Figure 1.

Summary of the different mechanisms of protraction. NPH insulin is injected as a pre‐formed protein–insulin conglomerate. On injection, the solvent from NPH insulin suspensions diffuses freely into the subcutaneous tissue but the crystals are retained in “heaps” at the injection depot. IGlar U100 is soluble in acidic formulation but, on subcutaneous injection and reaching physiological pH, it forms crystals. IGlar U300 also precipitates at physiological pH but these precipitates are much more compact compared with those of IGlar U100, so the surface area from which absorption can occur is reduced, thereby further slowing absorption.
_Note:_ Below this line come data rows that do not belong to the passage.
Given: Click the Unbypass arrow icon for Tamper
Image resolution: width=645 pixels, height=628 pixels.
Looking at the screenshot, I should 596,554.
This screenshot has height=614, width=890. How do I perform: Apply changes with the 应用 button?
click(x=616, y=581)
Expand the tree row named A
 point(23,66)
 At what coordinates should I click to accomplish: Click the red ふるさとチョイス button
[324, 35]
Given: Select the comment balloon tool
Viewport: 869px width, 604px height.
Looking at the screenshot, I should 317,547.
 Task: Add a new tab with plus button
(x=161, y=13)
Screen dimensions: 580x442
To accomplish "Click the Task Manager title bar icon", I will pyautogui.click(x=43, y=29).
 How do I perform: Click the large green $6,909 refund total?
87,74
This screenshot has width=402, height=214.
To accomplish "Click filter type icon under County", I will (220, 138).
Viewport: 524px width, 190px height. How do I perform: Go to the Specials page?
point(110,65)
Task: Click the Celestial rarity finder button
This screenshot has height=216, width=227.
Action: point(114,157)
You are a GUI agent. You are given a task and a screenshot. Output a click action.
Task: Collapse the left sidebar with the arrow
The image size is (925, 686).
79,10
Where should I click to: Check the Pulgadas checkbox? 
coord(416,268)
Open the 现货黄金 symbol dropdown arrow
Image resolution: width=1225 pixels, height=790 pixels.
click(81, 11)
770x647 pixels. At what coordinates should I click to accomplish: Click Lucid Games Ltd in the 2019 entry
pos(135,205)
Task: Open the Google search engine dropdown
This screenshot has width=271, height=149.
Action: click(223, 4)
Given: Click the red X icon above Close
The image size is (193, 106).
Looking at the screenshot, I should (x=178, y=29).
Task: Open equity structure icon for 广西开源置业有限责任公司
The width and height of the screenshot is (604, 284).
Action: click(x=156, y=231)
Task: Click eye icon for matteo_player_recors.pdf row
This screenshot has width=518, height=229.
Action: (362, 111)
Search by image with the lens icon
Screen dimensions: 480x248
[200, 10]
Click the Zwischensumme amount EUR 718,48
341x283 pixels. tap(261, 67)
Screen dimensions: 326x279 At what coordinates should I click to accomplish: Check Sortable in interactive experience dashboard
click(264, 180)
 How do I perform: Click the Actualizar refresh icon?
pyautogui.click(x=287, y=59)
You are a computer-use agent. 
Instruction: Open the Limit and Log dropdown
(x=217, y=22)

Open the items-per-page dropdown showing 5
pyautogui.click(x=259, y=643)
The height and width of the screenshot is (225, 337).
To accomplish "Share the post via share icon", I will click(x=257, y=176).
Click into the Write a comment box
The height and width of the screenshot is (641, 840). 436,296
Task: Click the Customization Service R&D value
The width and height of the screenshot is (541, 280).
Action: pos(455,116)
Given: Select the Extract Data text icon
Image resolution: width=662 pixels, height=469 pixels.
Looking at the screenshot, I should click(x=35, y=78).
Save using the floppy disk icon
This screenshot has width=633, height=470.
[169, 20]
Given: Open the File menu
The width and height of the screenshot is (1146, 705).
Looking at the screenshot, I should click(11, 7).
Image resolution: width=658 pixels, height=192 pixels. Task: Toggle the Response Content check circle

Acylation of IDet with a fatty acid side chain facilitates self‐association of IDet at the injection depot as dihexamers and reversible binding to albumin, both in the depot and in circulation, thereby slowing its absorption. IDeg also has a fatty acid side chain, which facilitates dihexamer formation in the vial and albumin binding in the circulation. However, protraction of absorption is primarily achieved via multihexamer chain formation in the depot. Subsequent dissociation of zinc causes the terminal hexamers to break down. The large hydrodynamic size of PEGlispro prolongs its action by slowing absorption and reducing clearance, effectively producing a circulating depot. The PEGlispro clinical trial programme was terminated in 2015.